FaceBench: A Multi-View Multi-Level Facial Attribute VQA Dataset for Benchmarking Face Perception MLLMs

TL;DR

FaceBench addresses the lack of comprehensive face-perception benchmarks for multimodal LLMs by proposing a hierarchical, multi-view, multi-level facial attribute VQA dataset. It defines five views and three levels, yielding 211 attributes and 701 values, with 15,842 images and 73,760 VQA pairs across five views; 194 templates drive diverse questioning. The authors train Face-LLaVA, a specialized baseline, on FaceBench's training data and show that current open-source MLLMs underperform on fine-grained facial attributes, while Face-LLaVA achieves competitive results approaching commercial models in several views. The dataset and model results provide a foundation for robust benchmarking and targeted improvement of face-perception capabilities in MLLMs.

Abstract

Multimodal large language models (MLLMs) have demonstrated remarkable capabilities in various tasks. However, effectively evaluating these MLLMs on face perception remains largely unexplored. To address this gap, we introduce FaceBench, a dataset featuring hierarchical multi-view and multi-level attributes specifically designed to assess the comprehensive face perception abilities of MLLMs. Initially, we construct a hierarchical facial attribute structure, which encompasses five views with up to three levels of attributes, totaling over 210 attributes and 700 attribute values. Based on the structure, the proposed FaceBench consists of 49,919 visual question-answering (VQA) pairs for evaluation and 23,841 pairs for fine-tuning. Moreover, we further develop a robust face perception MLLM baseline, Face-LLaVA, by training with our proposed face VQA data. Extensive experiments on various mainstream MLLMs and Face-LLaVA are conducted to test their face perception ability, with results also compared against human performance.
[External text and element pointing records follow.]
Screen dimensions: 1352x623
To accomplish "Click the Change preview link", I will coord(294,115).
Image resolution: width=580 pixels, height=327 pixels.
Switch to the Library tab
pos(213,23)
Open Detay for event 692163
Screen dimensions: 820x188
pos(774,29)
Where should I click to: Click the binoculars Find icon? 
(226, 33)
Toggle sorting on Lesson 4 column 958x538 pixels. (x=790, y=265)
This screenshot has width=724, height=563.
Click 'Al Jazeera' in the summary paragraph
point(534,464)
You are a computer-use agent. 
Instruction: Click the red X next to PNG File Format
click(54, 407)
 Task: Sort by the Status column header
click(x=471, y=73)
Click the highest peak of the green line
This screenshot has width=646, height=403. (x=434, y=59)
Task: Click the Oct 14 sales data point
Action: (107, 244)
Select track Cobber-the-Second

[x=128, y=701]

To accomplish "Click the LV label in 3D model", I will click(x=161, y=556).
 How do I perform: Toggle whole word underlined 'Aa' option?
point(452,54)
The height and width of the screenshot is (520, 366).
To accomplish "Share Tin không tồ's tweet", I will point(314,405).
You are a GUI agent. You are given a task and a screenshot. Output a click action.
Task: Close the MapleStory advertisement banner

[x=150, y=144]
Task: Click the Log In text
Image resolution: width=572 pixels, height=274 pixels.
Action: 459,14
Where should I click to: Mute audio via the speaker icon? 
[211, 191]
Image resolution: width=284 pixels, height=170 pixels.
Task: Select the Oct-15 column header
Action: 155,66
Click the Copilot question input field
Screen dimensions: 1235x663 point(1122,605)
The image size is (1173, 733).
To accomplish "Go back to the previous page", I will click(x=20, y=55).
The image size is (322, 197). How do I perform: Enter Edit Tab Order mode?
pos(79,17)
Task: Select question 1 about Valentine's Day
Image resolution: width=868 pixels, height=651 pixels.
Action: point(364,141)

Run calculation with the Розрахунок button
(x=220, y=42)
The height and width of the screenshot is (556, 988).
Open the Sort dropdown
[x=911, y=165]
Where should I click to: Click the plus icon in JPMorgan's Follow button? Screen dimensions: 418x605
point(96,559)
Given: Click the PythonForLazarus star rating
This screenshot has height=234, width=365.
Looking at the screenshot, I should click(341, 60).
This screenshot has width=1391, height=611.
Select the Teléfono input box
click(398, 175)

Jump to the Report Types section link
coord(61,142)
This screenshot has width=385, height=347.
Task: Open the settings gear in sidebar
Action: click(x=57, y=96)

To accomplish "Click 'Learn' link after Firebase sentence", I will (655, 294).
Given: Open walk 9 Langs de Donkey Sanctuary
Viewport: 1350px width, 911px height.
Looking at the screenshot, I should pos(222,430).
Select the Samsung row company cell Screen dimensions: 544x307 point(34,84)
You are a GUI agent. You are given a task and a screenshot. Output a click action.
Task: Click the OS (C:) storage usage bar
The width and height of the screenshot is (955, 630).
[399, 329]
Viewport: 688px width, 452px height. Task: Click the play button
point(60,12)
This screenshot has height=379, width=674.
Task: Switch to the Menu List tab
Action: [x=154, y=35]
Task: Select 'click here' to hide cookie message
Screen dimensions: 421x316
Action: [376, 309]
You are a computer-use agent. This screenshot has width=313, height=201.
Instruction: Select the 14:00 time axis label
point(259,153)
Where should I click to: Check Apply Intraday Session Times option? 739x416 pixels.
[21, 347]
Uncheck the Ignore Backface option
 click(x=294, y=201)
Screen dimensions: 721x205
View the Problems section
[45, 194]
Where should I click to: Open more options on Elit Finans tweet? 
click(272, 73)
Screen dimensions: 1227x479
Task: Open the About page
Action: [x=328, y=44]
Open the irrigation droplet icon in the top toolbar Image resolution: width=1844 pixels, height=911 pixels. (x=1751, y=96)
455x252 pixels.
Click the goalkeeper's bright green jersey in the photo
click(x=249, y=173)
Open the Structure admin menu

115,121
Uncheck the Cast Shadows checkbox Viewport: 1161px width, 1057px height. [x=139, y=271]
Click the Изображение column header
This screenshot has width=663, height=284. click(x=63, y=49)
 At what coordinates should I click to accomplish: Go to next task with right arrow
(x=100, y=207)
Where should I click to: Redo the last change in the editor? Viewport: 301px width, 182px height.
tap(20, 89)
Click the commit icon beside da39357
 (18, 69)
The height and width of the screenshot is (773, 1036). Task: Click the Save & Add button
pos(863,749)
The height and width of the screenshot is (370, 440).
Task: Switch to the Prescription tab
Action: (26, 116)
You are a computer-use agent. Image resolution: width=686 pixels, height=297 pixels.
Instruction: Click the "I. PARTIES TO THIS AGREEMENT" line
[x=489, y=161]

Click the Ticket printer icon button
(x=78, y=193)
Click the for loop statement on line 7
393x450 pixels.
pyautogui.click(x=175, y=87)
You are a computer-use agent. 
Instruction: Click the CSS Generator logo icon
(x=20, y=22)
The results reveal that, the existing MLLMs are far from satisfactory in understanding the fine-grained facial attributes, while our Face-LLaVA significantly outperforms existing open-source models with a small amount of training data and is comparable to commercial ones like GPT-4o and Gemini. The dataset will be released at https://github.com/CVI-SZU/FaceBench.

Paper Structure

This paper contains 12 sections, 4 figures, 5 tables.

Figures (4)

  • Figure 1: Overview of FaceBench. Left: Example of face images, including a face region mask. Center: FaceBench covers multi-views (appearance, accessories, surrounding, identity, psychology). Each view contains multi-level attributes (Level 1, Level 2, Level 3), comprising over 210 attributes and 700 attribute values in total. Right: Q&A of our Face-LLaVA finetuned using the FaceBench. Best viewed in color.
  • Figure 2: Hierarchical organization of facial attributes. We categorize facial attributes into Appearance, Identity, Surrounding, Accessories, and Psychology, illustrating their hierarchical structure across three levels. Best viewed in color.
  • Figure 3: Question types and human annotation workflow for building our dataset. Best viewed in color.
  • Figure 4: Samples from our FaceBench dataset. It displays a range of VQA pairs from our dataset aimed at evaluating the perception of facial attributes categorized into Appearance, Accessories, Surrounding, Identity, and Psychology.